*TASK OBJECTIVE:* I'd like the data beneath this line reproduced exactly, without any of its images.

*DATA TO EXAMINE:*
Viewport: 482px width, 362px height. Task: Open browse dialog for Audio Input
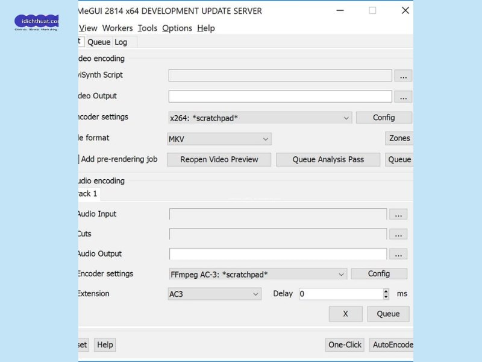coord(398,214)
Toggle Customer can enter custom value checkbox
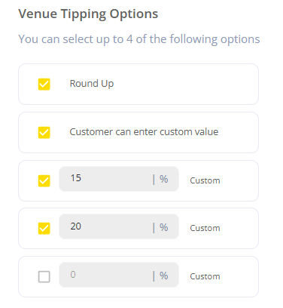The image size is (283, 308). click(x=44, y=132)
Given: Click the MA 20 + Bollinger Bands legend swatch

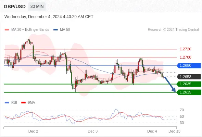Looking at the screenshot, I should click(7, 30).
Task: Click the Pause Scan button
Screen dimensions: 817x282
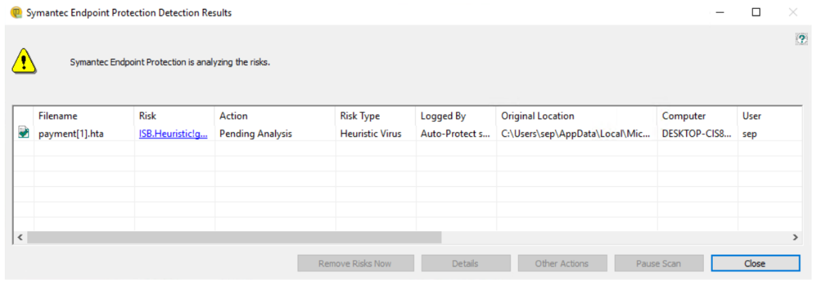Action: tap(658, 263)
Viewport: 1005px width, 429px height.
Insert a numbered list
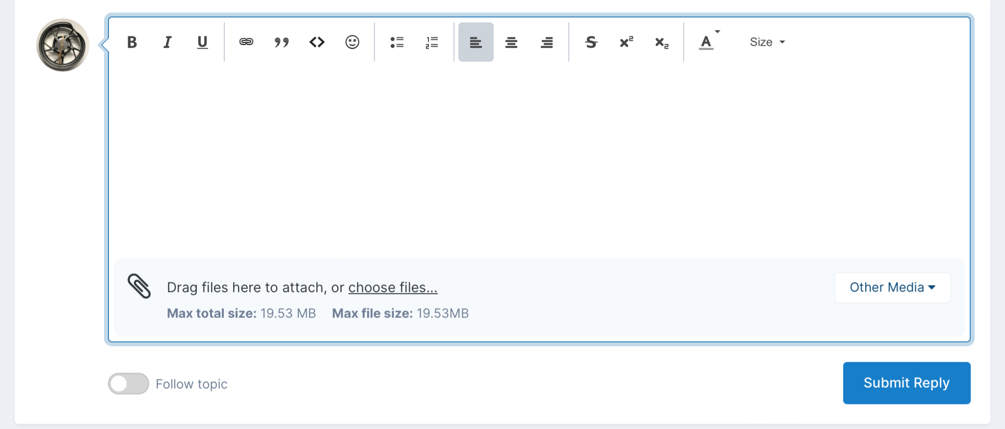coord(432,42)
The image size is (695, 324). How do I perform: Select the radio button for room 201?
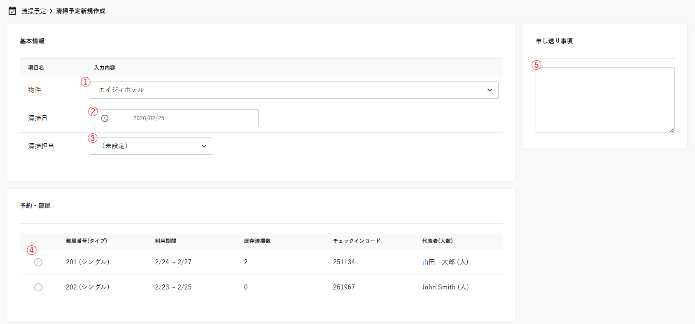tap(38, 262)
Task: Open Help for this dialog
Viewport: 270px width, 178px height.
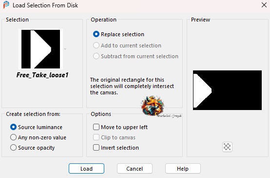Action: point(183,169)
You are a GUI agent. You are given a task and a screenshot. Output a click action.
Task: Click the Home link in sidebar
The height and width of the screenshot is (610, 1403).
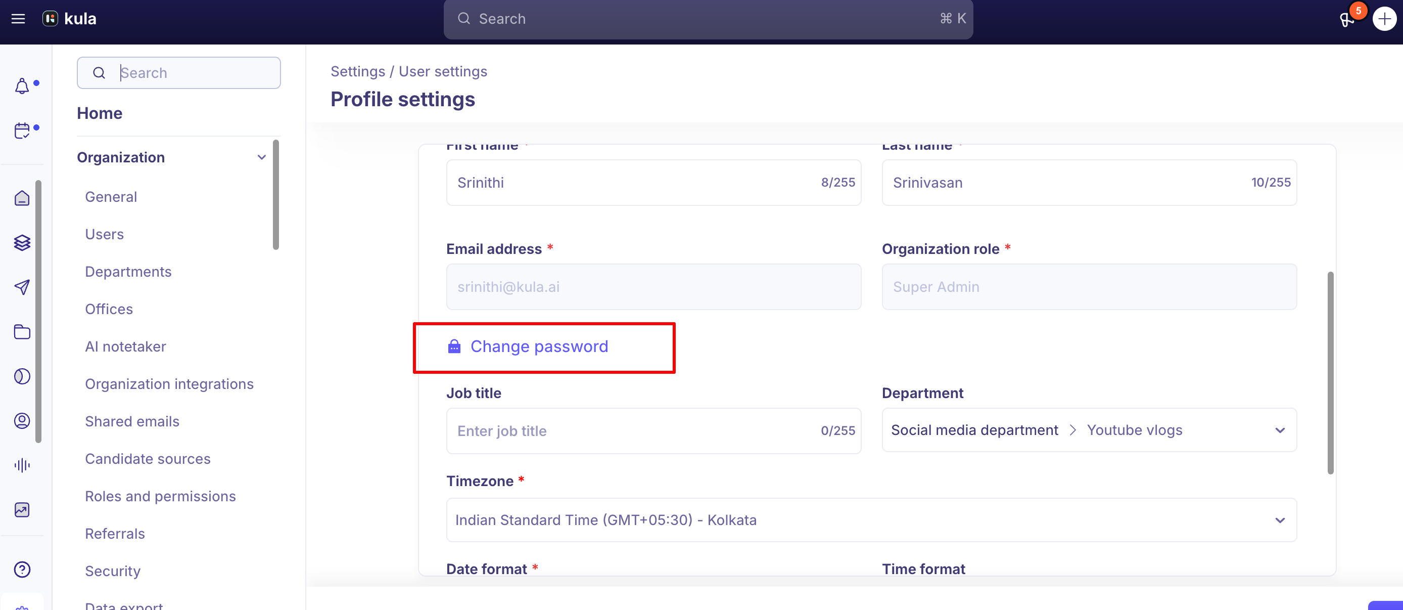100,113
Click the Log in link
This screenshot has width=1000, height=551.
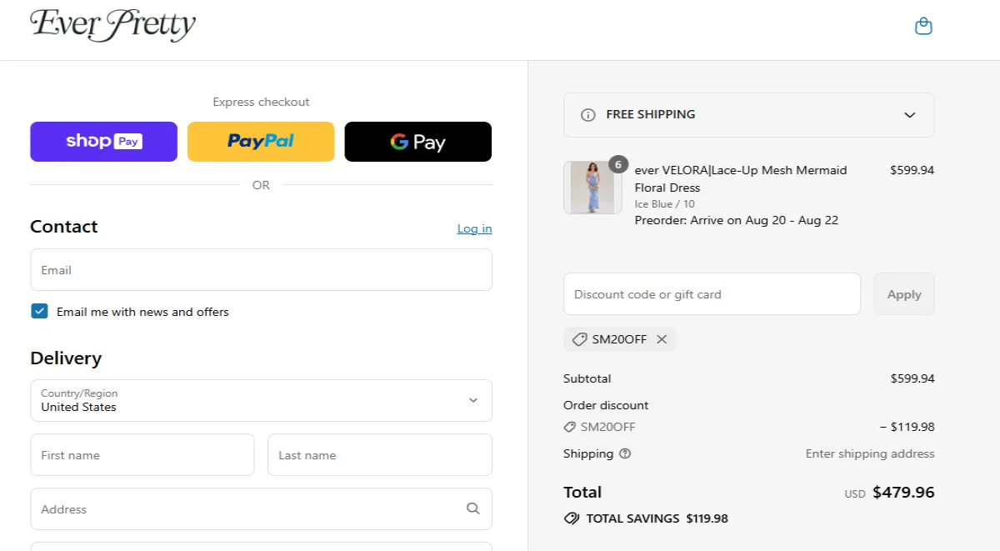coord(474,228)
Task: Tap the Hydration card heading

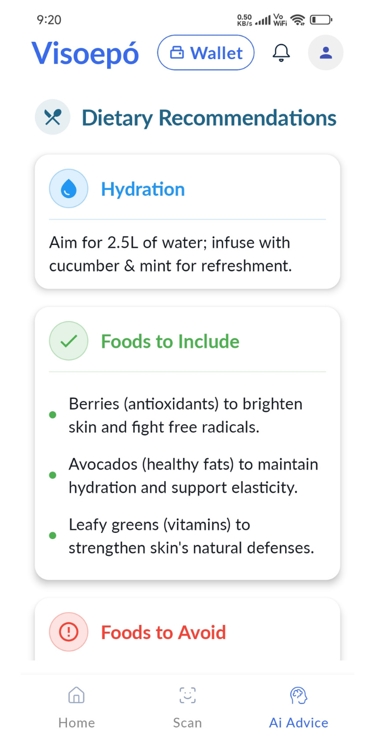Action: (143, 189)
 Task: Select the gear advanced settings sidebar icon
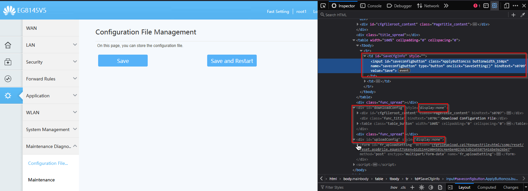point(8,96)
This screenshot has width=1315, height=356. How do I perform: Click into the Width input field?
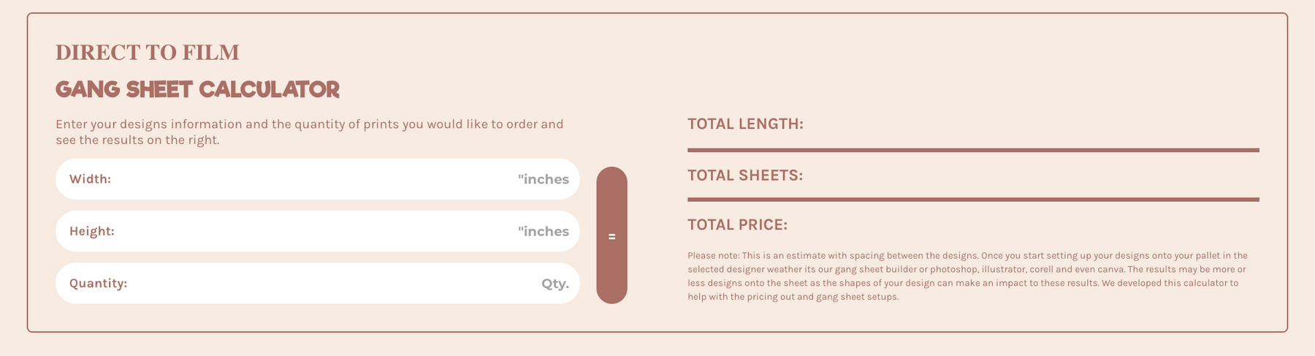(314, 179)
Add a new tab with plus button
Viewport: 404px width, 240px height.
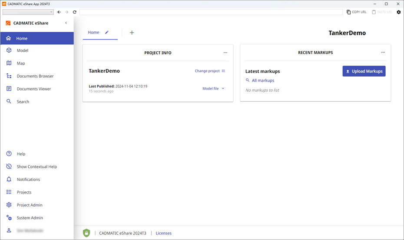click(x=132, y=33)
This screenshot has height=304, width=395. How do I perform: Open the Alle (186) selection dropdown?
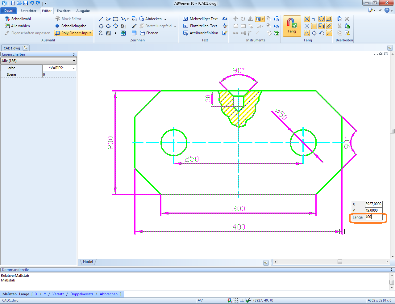pos(39,61)
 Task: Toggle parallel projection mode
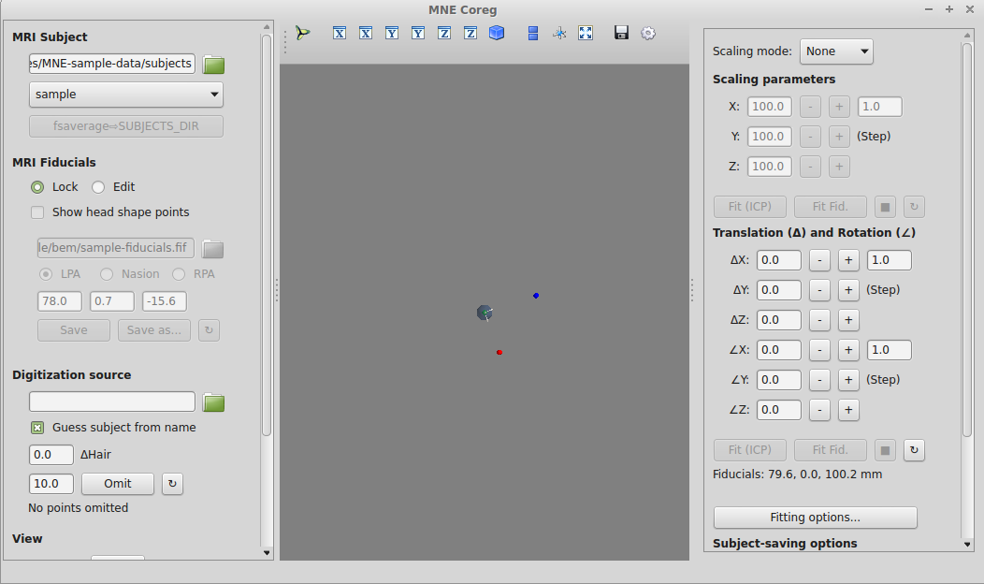click(533, 33)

*ANSWER BOX:*
Viewport: 482px width, 362px height. Task: Open browse dialog for Audio Input
coord(398,214)
Toggle Customer can enter custom value checkbox
The image size is (283, 308). click(x=44, y=132)
Given: Click the MA 20 + Bollinger Bands legend swatch

Looking at the screenshot, I should click(7, 30).
Task: Click the Pause Scan button
Screen dimensions: 817x282
Action: tap(658, 263)
Viewport: 1005px width, 429px height.
Insert a numbered list
coord(432,42)
The image size is (695, 324). How do I perform: Select the radio button for room 201?
tap(38, 262)
Task: Open Help for this dialog
Viewport: 270px width, 178px height.
Action: point(183,169)
You are a GUI agent. You are given a task and a screenshot. Output a click action.
Task: Click the Home link in sidebar
The height and width of the screenshot is (610, 1403).
100,113
Click the Log in link
This screenshot has width=1000, height=551.
coord(474,228)
Task: Tap the Hydration card heading

Action: (143, 189)
 Task: Select the gear advanced settings sidebar icon
point(8,96)
This screenshot has width=1315, height=356. How do I perform: Click into the Width input field?
(314, 179)
Add a new tab with plus button
Viewport: 404px width, 240px height.
click(x=132, y=33)
This screenshot has height=304, width=395. How do I perform: Open the Alle (186) selection dropdown?
pos(39,61)
 Task: Toggle parallel projection mode
click(533, 33)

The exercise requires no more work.